### Exercise goal
Could you reproduce every entry that follows, exactly as shown?

### Information supplied
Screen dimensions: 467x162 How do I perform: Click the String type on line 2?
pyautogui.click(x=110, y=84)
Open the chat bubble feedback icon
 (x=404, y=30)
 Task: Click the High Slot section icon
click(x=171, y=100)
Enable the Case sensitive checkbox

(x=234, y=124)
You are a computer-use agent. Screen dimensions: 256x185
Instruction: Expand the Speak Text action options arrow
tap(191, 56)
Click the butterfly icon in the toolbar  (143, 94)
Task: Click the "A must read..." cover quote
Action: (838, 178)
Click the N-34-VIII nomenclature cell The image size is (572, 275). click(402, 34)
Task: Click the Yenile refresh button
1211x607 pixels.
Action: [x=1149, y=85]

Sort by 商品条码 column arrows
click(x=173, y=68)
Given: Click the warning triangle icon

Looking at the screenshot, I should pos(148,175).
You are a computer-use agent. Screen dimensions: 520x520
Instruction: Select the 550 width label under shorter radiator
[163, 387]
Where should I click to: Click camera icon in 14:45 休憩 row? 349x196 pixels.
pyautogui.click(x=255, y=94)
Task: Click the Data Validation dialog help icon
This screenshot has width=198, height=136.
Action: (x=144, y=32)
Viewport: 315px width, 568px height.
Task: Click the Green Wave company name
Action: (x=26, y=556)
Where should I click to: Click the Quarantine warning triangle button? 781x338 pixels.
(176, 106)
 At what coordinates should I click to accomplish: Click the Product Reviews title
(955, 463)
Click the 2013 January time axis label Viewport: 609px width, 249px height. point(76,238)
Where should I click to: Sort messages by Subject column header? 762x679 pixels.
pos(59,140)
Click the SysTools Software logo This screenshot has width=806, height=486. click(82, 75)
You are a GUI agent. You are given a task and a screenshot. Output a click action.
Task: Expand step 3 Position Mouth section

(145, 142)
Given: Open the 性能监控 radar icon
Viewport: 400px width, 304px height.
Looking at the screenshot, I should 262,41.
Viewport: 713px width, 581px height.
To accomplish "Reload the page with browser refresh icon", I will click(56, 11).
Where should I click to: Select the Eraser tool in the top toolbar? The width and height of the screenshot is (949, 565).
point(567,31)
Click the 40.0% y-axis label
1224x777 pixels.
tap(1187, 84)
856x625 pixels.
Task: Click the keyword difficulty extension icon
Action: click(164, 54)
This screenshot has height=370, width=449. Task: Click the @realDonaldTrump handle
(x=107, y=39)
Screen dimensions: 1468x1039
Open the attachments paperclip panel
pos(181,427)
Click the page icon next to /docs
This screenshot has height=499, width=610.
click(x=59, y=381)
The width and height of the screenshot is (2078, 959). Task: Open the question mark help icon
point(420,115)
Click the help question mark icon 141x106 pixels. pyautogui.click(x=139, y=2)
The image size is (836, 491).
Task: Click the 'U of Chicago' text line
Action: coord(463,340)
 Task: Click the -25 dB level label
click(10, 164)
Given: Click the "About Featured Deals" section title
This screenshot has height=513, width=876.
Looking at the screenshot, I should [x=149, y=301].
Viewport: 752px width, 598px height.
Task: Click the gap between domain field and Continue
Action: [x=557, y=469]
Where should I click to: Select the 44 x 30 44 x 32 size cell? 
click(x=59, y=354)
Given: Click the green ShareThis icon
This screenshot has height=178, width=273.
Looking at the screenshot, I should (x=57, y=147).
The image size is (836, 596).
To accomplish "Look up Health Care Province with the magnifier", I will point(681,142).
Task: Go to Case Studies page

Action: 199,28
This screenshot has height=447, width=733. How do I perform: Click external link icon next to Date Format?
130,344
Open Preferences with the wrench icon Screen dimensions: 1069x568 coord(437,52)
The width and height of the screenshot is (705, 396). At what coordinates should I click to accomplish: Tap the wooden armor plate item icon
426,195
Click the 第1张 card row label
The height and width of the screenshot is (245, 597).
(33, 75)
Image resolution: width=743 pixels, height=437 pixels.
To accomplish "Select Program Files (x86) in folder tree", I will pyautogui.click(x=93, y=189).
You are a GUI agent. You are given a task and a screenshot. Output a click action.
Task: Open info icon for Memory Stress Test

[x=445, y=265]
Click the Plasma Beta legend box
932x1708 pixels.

### Response box
Screen dimensions: 467x162 How do I perform: Click the String type on line 2?
pyautogui.click(x=110, y=84)
Open the chat bubble feedback icon
 (x=404, y=30)
 Task: Click the High Slot section icon
click(x=171, y=100)
Enable the Case sensitive checkbox

(x=234, y=124)
You are a computer-use agent. Screen dimensions: 256x185
Instruction: Expand the Speak Text action options arrow
tap(191, 56)
Click the butterfly icon in the toolbar  (143, 94)
Task: Click the "A must read..." cover quote
Action: (838, 178)
Click the N-34-VIII nomenclature cell The image size is (572, 275). click(402, 34)
Task: Click the Yenile refresh button
1211x607 pixels.
Action: [x=1149, y=85]

Sort by 商品条码 column arrows
click(x=173, y=68)
Given: Click the warning triangle icon

Looking at the screenshot, I should pos(148,175).
You are a computer-use agent. Screen dimensions: 520x520
Instruction: Select the 550 width label under shorter radiator
[163, 387]
Where should I click to: Click camera icon in 14:45 休憩 row? 349x196 pixels.
pyautogui.click(x=255, y=94)
Task: Click the Data Validation dialog help icon
This screenshot has width=198, height=136.
Action: (x=144, y=32)
Viewport: 315px width, 568px height.
Task: Click the Green Wave company name
Action: (x=26, y=556)
Where should I click to: Click the Quarantine warning triangle button? 781x338 pixels.
(176, 106)
 At what coordinates should I click to accomplish: Click the Product Reviews title
(955, 463)
Click the 2013 January time axis label Viewport: 609px width, 249px height. point(76,238)
Where should I click to: Sort messages by Subject column header? 762x679 pixels.
pos(59,140)
Click the SysTools Software logo This screenshot has width=806, height=486. click(82, 75)
You are a GUI agent. You are given a task and a screenshot. Output a click action.
Task: Expand step 3 Position Mouth section

(145, 142)
Given: Open the 性能监控 radar icon
Viewport: 400px width, 304px height.
Looking at the screenshot, I should 262,41.
Viewport: 713px width, 581px height.
To accomplish "Reload the page with browser refresh icon", I will click(56, 11).
Where should I click to: Select the Eraser tool in the top toolbar? The width and height of the screenshot is (949, 565).
point(567,31)
Click the 40.0% y-axis label
1224x777 pixels.
tap(1187, 84)
856x625 pixels.
Task: Click the keyword difficulty extension icon
Action: click(164, 54)
This screenshot has height=370, width=449. Task: Click the @realDonaldTrump handle
(x=107, y=39)
Screen dimensions: 1468x1039
Open the attachments paperclip panel
pos(181,427)
Click the page icon next to /docs
This screenshot has height=499, width=610.
click(x=59, y=381)
The width and height of the screenshot is (2078, 959). Task: Open the question mark help icon
point(420,115)
Click the help question mark icon 141x106 pixels. pyautogui.click(x=139, y=2)
The image size is (836, 491).
Task: Click the 'U of Chicago' text line
Action: coord(463,340)
 Task: Click the -25 dB level label
click(10, 164)
Given: Click the "About Featured Deals" section title
This screenshot has height=513, width=876.
Looking at the screenshot, I should [x=149, y=301].
Viewport: 752px width, 598px height.
Task: Click the gap between domain field and Continue
Action: [x=557, y=469]
Where should I click to: Select the 44 x 30 44 x 32 size cell? 
click(x=59, y=354)
Given: Click the green ShareThis icon
This screenshot has height=178, width=273.
Looking at the screenshot, I should (x=57, y=147).
The image size is (836, 596).
To accomplish "Look up Health Care Province with the magnifier", I will point(681,142).
Task: Go to Case Studies page

Action: 199,28
This screenshot has height=447, width=733. How do I perform: Click external link icon next to Date Format?
130,344
Open Preferences with the wrench icon Screen dimensions: 1069x568 coord(437,52)
The width and height of the screenshot is (705, 396). At what coordinates should I click to accomplish: Tap the wooden armor plate item icon
426,195
Click the 第1张 card row label
The height and width of the screenshot is (245, 597).
(33, 75)
Image resolution: width=743 pixels, height=437 pixels.
To accomplish "Select Program Files (x86) in folder tree", I will pyautogui.click(x=93, y=189).
You are a GUI agent. You are given a task and a screenshot. Output a click action.
Task: Open info icon for Memory Stress Test

[x=445, y=265]
Click the Plasma Beta legend box
932x1708 pixels.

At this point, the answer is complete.